* PROBLEM DESCRIPTION *
Rewrite the records from the line containing "The width and height of the screenshot is (700, 485)." through the line containing "Where should I", inclusive, changing "headphones" to "headset" and keeping everything else the same. Return only those lines, without the pictures.

[Records from a dataset]
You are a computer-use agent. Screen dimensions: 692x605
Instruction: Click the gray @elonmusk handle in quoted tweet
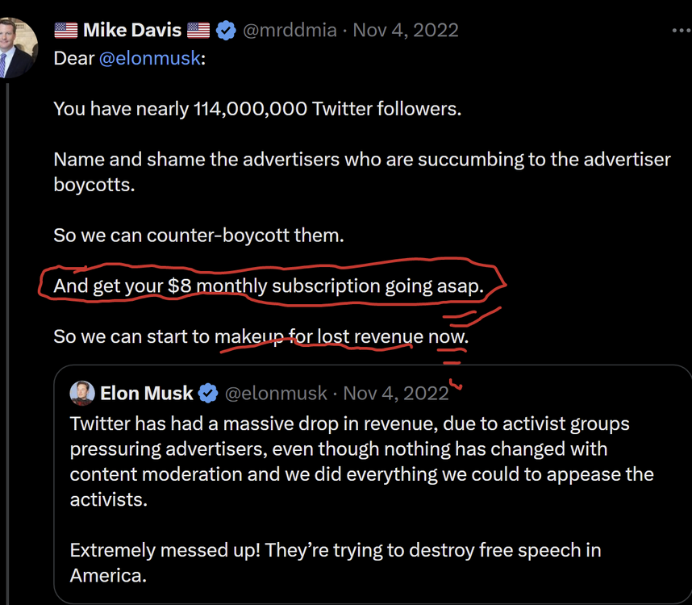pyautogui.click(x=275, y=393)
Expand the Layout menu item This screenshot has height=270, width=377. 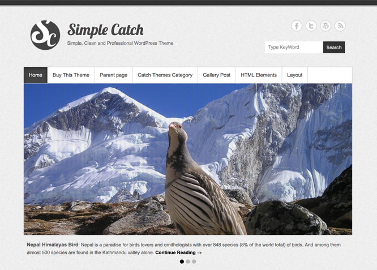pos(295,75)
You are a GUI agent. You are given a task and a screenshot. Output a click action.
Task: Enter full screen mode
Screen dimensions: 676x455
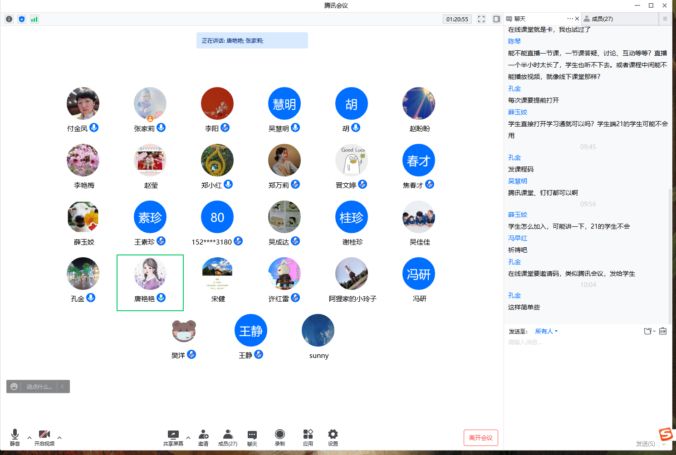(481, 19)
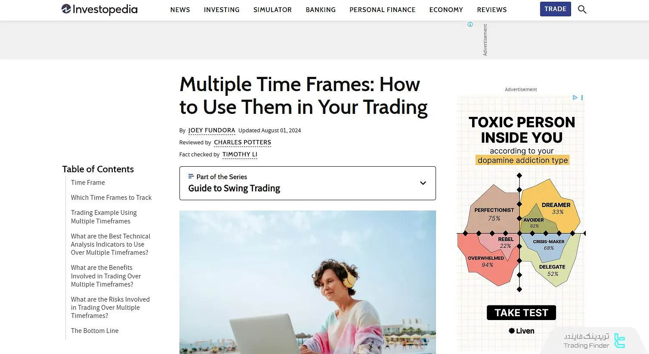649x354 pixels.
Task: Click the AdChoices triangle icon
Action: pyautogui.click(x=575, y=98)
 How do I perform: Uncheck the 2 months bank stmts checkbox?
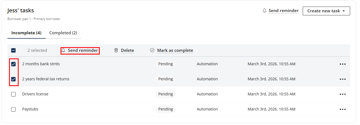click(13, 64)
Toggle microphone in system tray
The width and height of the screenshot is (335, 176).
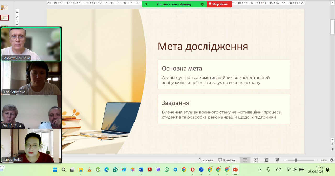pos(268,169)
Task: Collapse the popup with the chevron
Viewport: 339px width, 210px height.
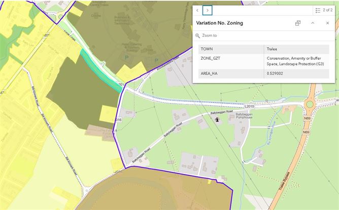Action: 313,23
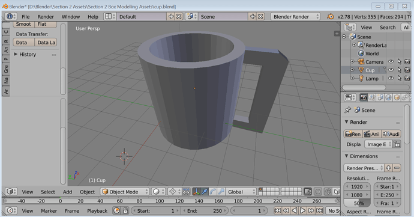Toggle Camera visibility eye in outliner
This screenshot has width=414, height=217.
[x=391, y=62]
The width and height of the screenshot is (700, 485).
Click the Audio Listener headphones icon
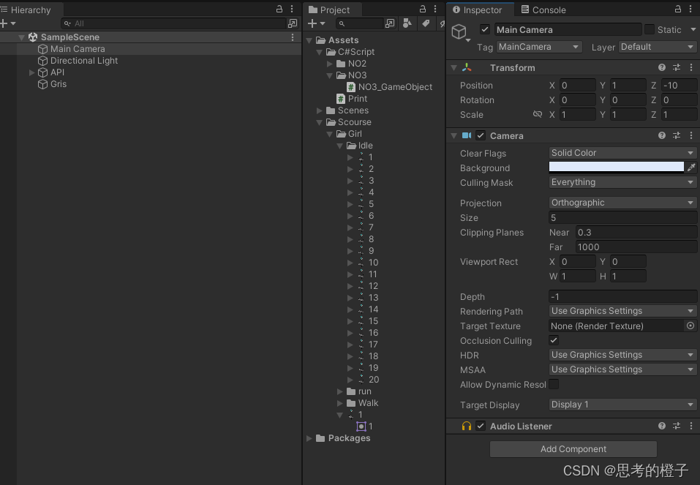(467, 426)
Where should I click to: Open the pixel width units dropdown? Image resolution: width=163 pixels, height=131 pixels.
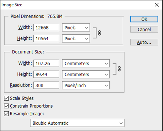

...

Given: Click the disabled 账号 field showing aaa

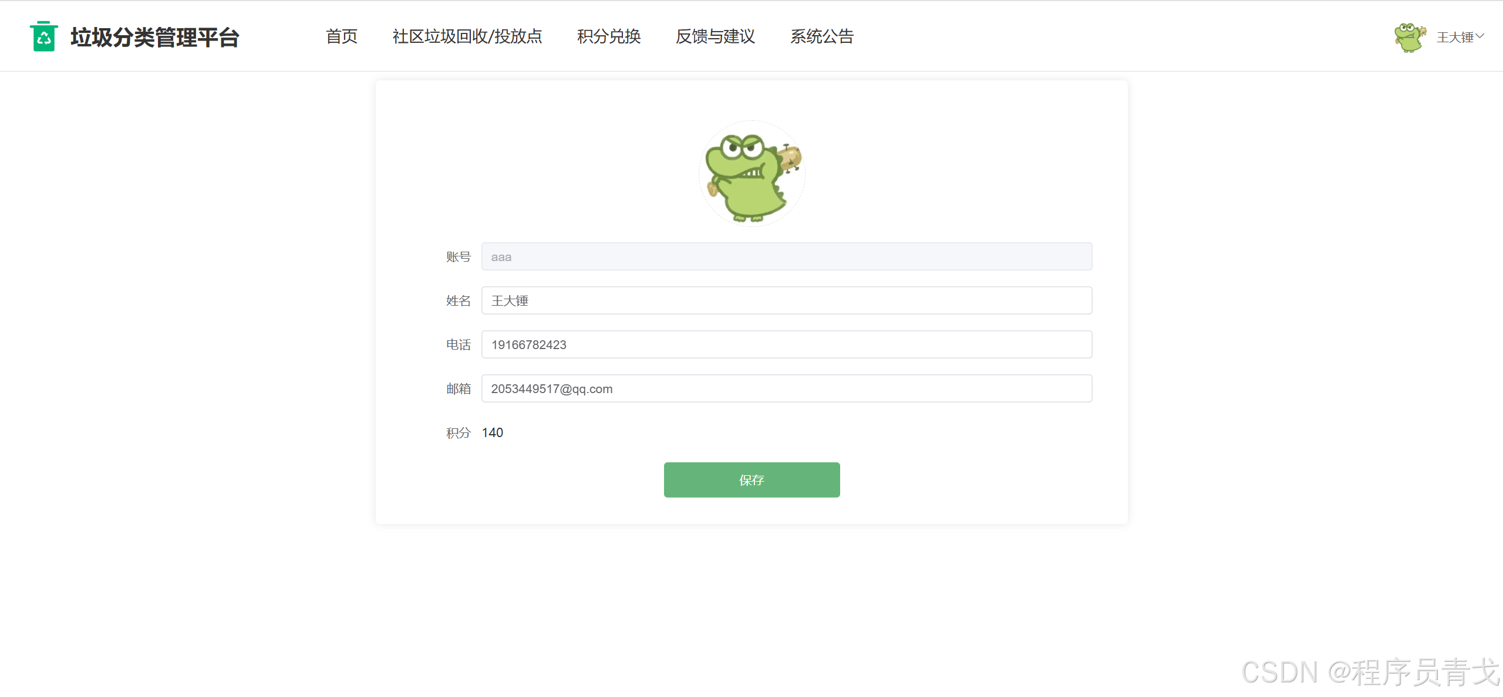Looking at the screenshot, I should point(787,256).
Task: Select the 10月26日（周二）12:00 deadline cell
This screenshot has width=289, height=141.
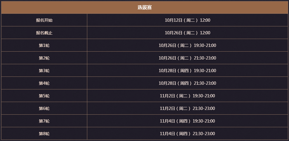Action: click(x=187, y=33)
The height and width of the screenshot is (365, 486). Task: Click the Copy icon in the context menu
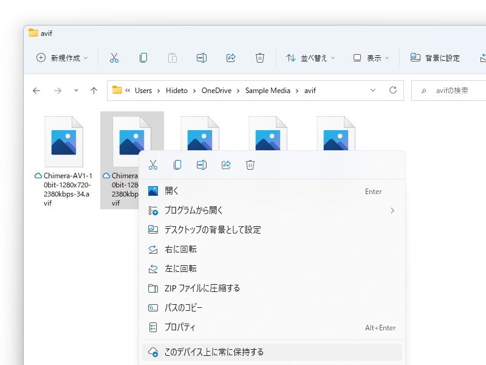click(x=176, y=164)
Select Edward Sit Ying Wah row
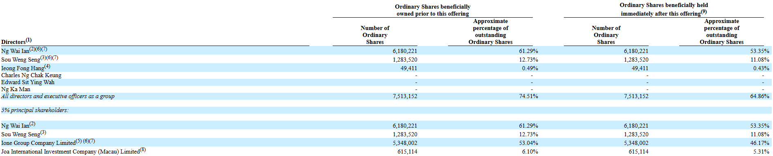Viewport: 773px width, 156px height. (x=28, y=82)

* * *

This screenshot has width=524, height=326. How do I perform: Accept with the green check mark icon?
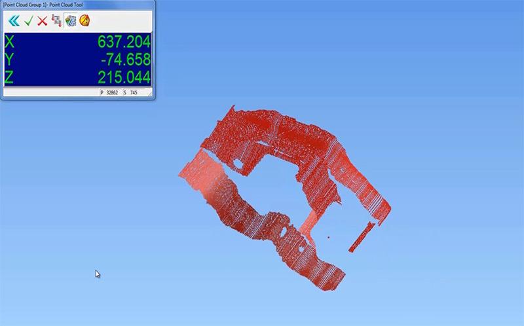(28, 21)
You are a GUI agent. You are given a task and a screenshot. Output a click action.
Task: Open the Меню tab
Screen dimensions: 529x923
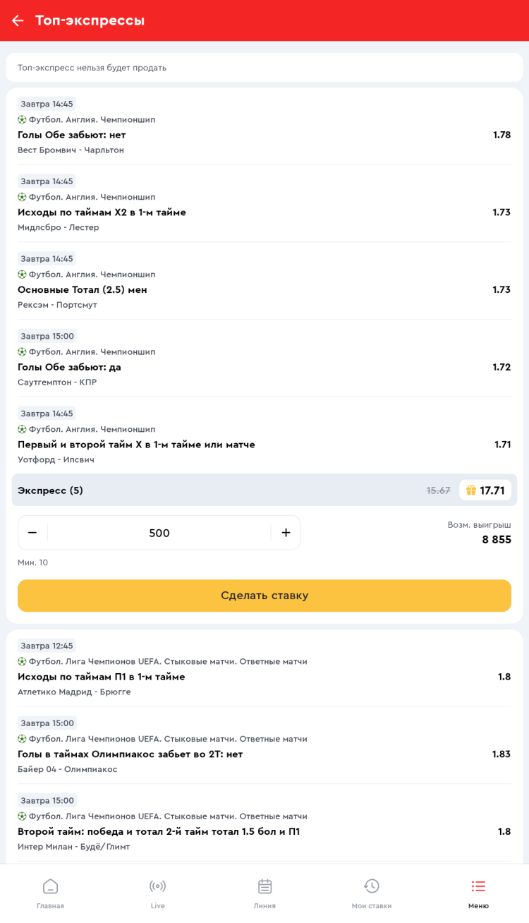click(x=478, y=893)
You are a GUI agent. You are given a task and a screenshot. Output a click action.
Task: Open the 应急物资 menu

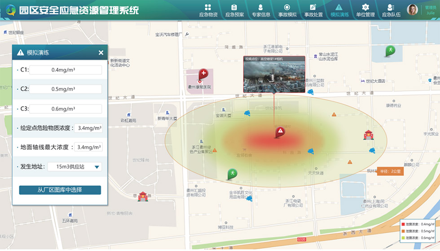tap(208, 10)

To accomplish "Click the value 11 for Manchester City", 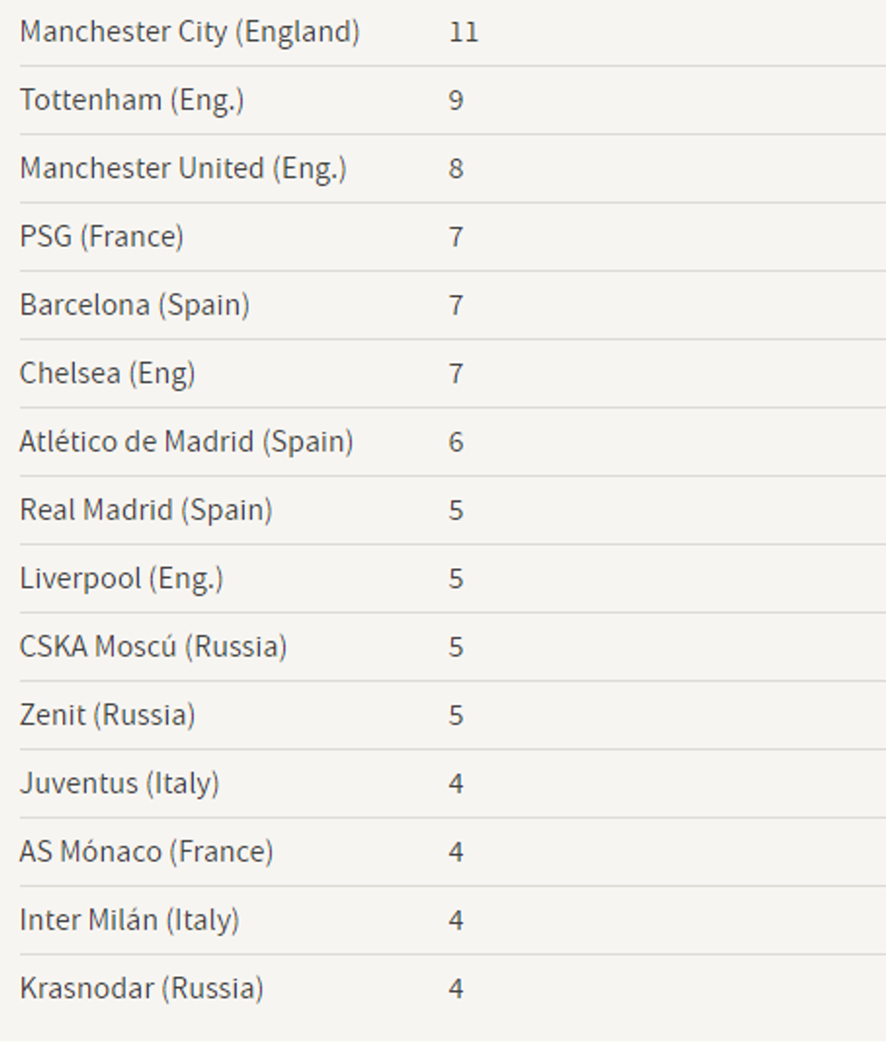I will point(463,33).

* REPLY *
The width and height of the screenshot is (700, 485).
Click the Audio Listener headset icon
(467, 426)
Where should I click to: Open the pixel width units dropdown? Image resolution: width=163 pixels, height=131 pixels.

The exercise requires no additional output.